Vik had by this time already led Albert back to the Apelles. The elder Caldwell had abandoned the stolen taxi in Riverside Park after punching a hole in an unseen iron fence on Riverside Drive and smashing through a bench before shushing downhill toward the water. He might have slid all the way into the Hudson if he hadn’t run into a gargantuan drift that ate the car and forced him to exit via the window. He’d gone the rest of the way on foot, and had been working south along the railing at the river’s edge, stopping to peer down at the Hudson every few feet, seeking a spot where he might throw himself in, because the river wore a skirt of ice thirty feet wide, and Albert, not thinking clearly, barely thinking at all, in fact, operating in a hallucinatory state brought on by exhaustion, alcohol, and incipient hypothermia, had decided he might as well jump down onto the ice, a twenty-foot drop, and from there proceed to the water’s edge, when he came into Vik’s sight line.

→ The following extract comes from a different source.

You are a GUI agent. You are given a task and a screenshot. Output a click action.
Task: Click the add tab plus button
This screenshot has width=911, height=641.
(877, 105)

Vik didn’t leap into action immediately, fearing at first that he’d been backtracked by the poet-terror from Cinema West, but after a moment observing the man, he decided that this was another classification of nut entirely, one who intended to commit an act of self-harm, as Albert was by then attempting to straddle the railing, with minimal success. Vik was only about twenty feet away, a distance that somehow made him responsible for Albert’s well-being, and he called out to the potential fence-hopper: Excuse me!
Albert: Who’s there?
Vik: Over here! Do you need help?
Albert squinted into the storm. It seemed to him that the trees themselves were speaking. He drew back his leg from the railing and replied in code. He said: There are a lot of people who don’t know how to read a newspaper!
Vik moved closer, toward unknown dangers, driven by an empathetic impulse, a genetic flaw that drove Bonny to drink over his son’s chances for survival in the wolvish arena of, well, everything: school, import/export, love. Wrong paternal instinct, Bonny. You should have deprogrammed his unyielding punctuality. Vik said: Sorry?
Albert, now apprehending the non-tree before him: I say, a lot of people who don’t even know how to read a newspaper!